Sophie Pullum, as somebody who works across multiple sectors and brands with subscription models, added that brands might need to relook at their value propositions, in light of the looming financial crisis. According to her, we’re increasingly seeing brands that don’t normally use subscription models, evolve into them, such as luxury car brands, high street brands and others. “Platforms like TikTok and Instagram are changing the way we buy things, there is a lot more direct to consumer environment than ever, and that is changing how we view subscriptions.” Due to this, the experts on the panel agreed that the market is experiencing something of an overwhelm in terms of how many brands are taking up the subscription model. When Fiona started at the FT, a paywall was unheard of, but today she revealed that on average about 15% of everyone in the UK’s monthly payments are spent on recreational subscriptions. “There is literally nothing you can’t subscribe to today and anyone you speak to has had a nightmare cancellation story,” she said..

So how can a brand stepping into the model stand out? Fiona continued, “I think that transparency and cancellation ease, as well as good content is what retains people. Being able to build easy journeys that don’t try and catch people out, don’t try to trick them into staying, but building a product that is appropriate for them is the right way to go.” She also explained that when people do unsubscribe it’s handy for brands to keep the relationship between them and the consumer going by providing them with a free newsletter or podcast that can keep them loyal to the brand. Tony added that brands should also be “really clear on their USP and what they’re providing beyond the price point.”
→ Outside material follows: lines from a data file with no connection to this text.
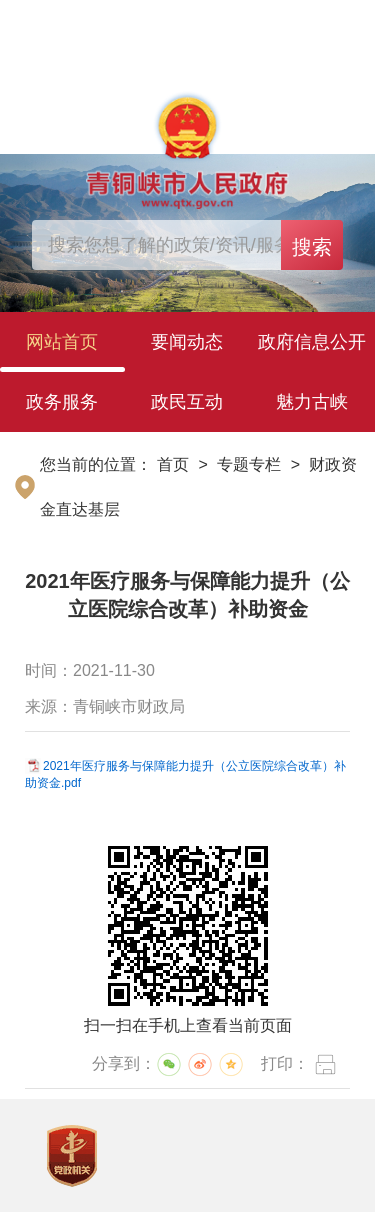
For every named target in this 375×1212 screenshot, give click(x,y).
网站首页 (62, 342)
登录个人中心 (86, 24)
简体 (299, 23)
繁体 (344, 23)
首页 (173, 464)
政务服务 (62, 402)
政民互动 (187, 402)
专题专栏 (249, 464)
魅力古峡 (312, 402)
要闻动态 (187, 342)
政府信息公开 (312, 342)
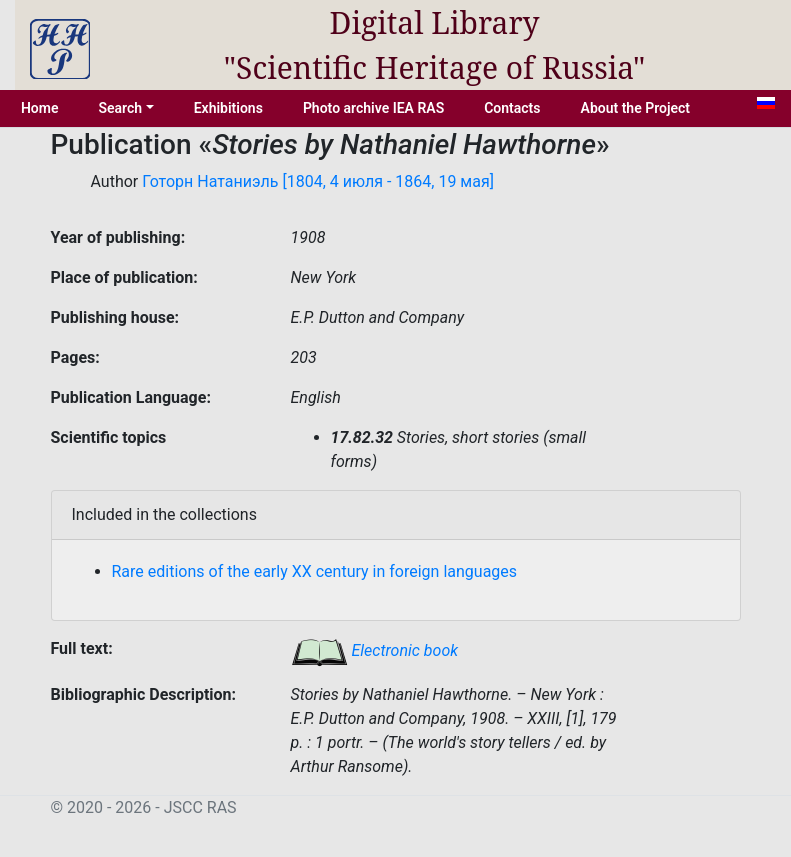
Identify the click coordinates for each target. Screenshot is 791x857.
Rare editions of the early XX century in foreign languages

However, as the purse strings tighten and prices become unbearable for many, subscription brands that are easy to opt in and out of might be the first thing to go when consumers are making their monthly budget cuts. Sophie said that there should be an assessment of what value the subscription brings to the individual and what the brand is giving to them beyond a basic subscription. “Look at a subscription model for example, where the coffee is not the best quality coffee, but that particular subscription is actually cheaper or competitive with what’s happening in the shops. Consumers can actually see that and understand that the model doesn’t mean more expensive, but it still gives amazing value at this particular time. It is really key for customers to see that it’s not the most expensive option, it’s the best value option.” 

Agreeing with the Deloitte Digital strategist, Tony believes the responsibility lies on brands to show the added value and communicate why that particular subscription should stay for another month, as it fights for a share of the customer’s finite attention.“It’s the simplicity of those messages that is most important and it’s that constant drumbeat of value, but breaking it down to be simple and repetitive. The more repetitive you are, the more simple your message is, your consumers will take it in. Simple and consistent messaging is the way to go in the fight for attention.”